> _Requirement_:
Restate word for word each line from the one containing "This screenshot has height=223, width=354." through the end of the material, and nothing more. Drop every picture.

> _Data_:
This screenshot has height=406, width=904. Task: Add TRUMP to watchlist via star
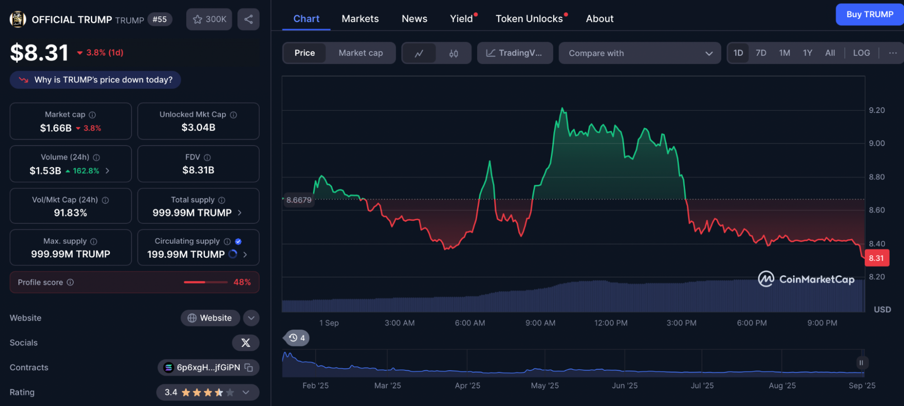click(x=209, y=19)
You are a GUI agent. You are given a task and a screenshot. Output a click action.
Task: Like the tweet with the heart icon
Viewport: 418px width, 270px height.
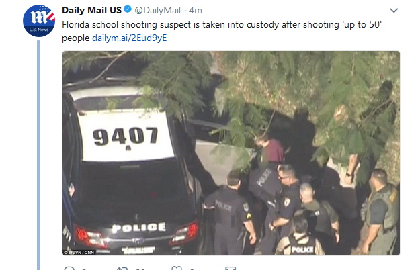pyautogui.click(x=177, y=268)

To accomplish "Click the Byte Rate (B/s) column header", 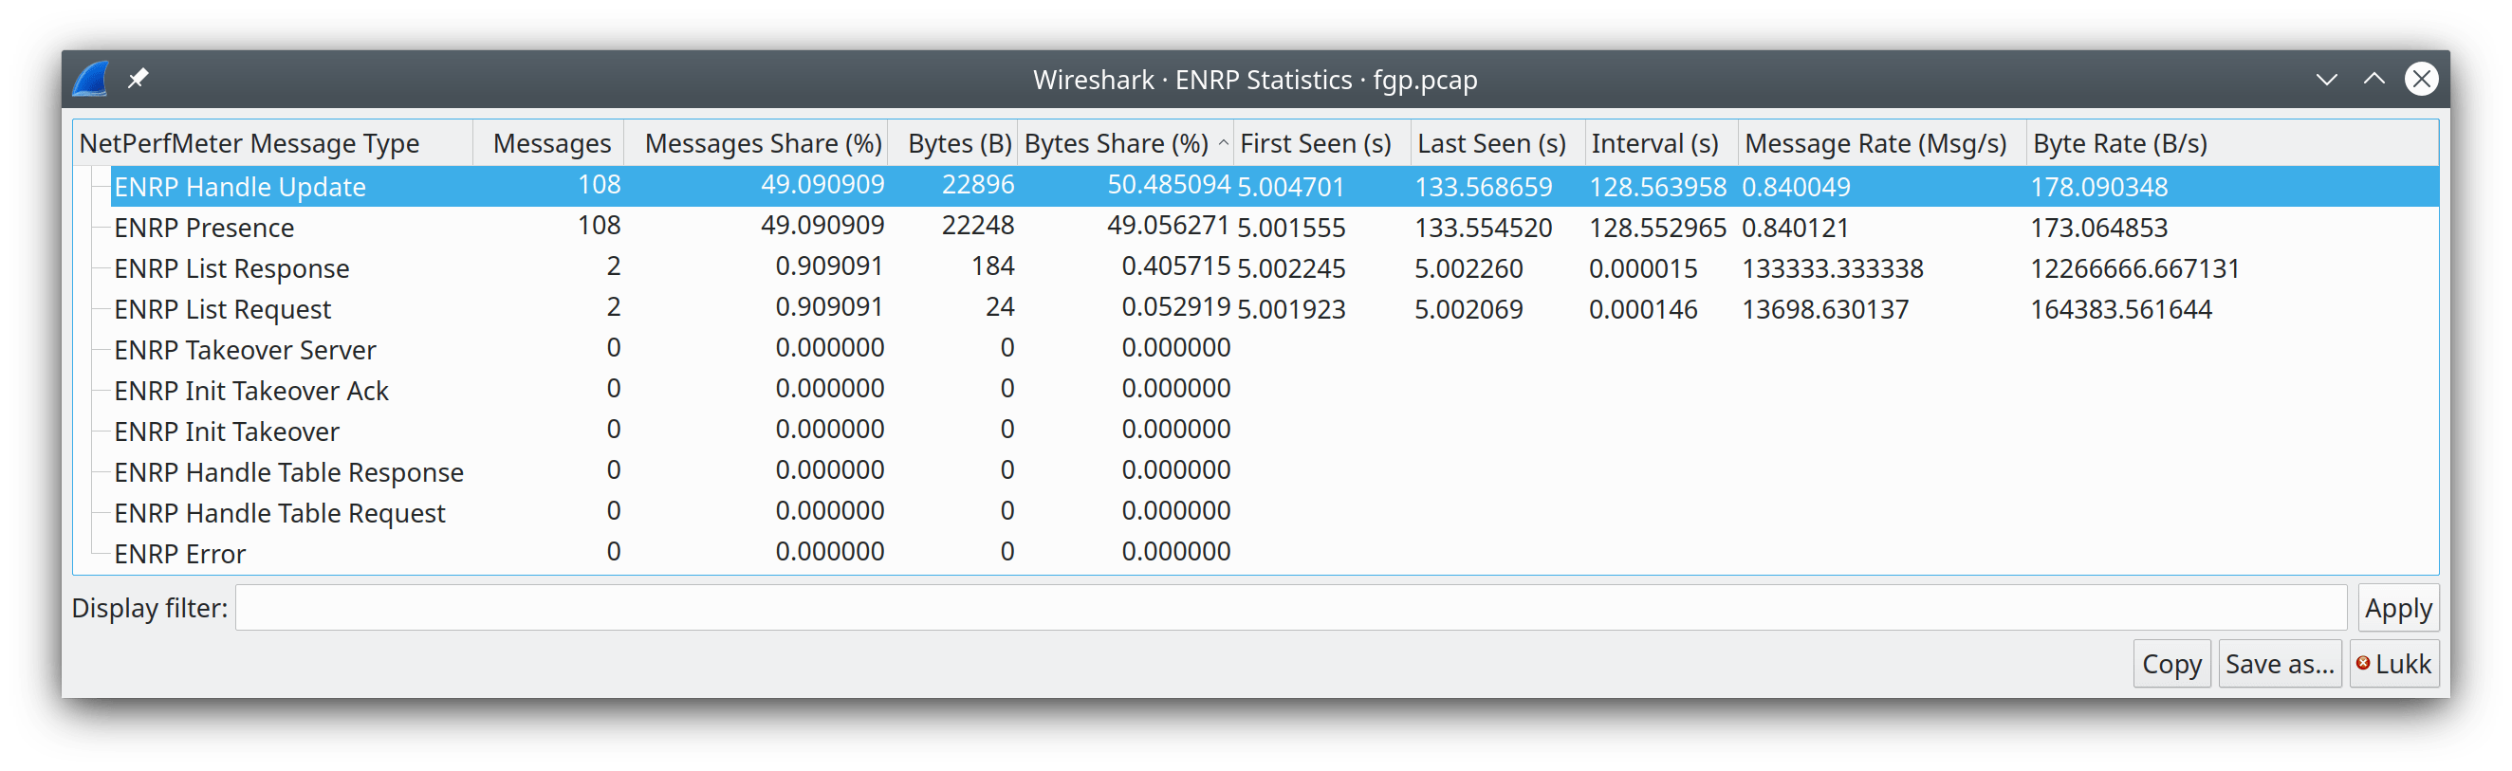I will pyautogui.click(x=2120, y=143).
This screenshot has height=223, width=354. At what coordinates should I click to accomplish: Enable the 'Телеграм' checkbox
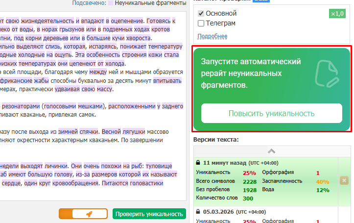201,23
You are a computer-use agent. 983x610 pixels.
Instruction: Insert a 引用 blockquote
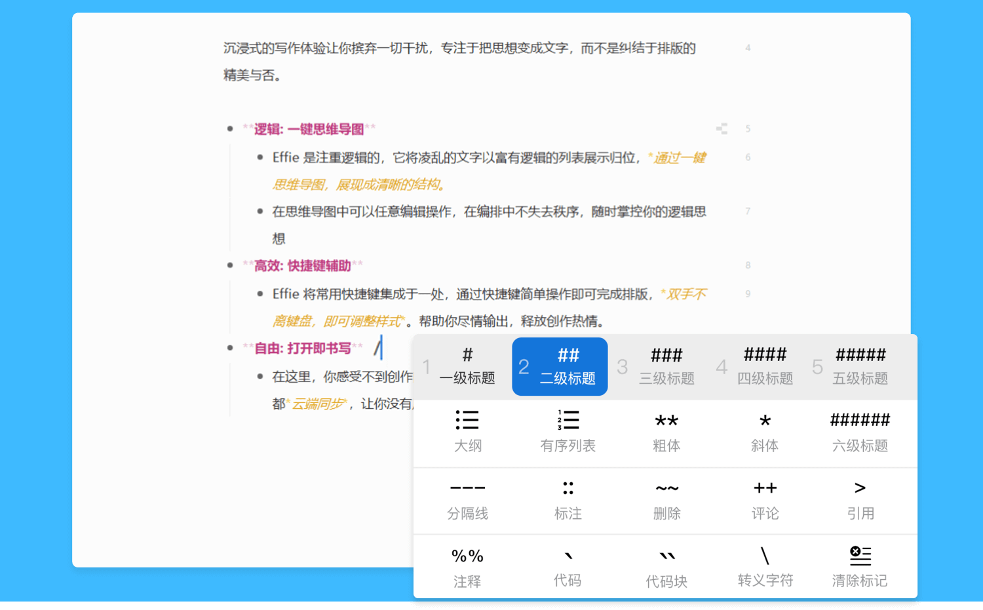[x=860, y=501]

> _Output_:
This screenshot has height=223, width=354. At what coordinates should I click to accomplish: Enable the 'Телеграм' checkbox
201,23
You are a computer-use agent. 983x610 pixels.
Instruction: Insert a 引用 blockquote
[x=860, y=501]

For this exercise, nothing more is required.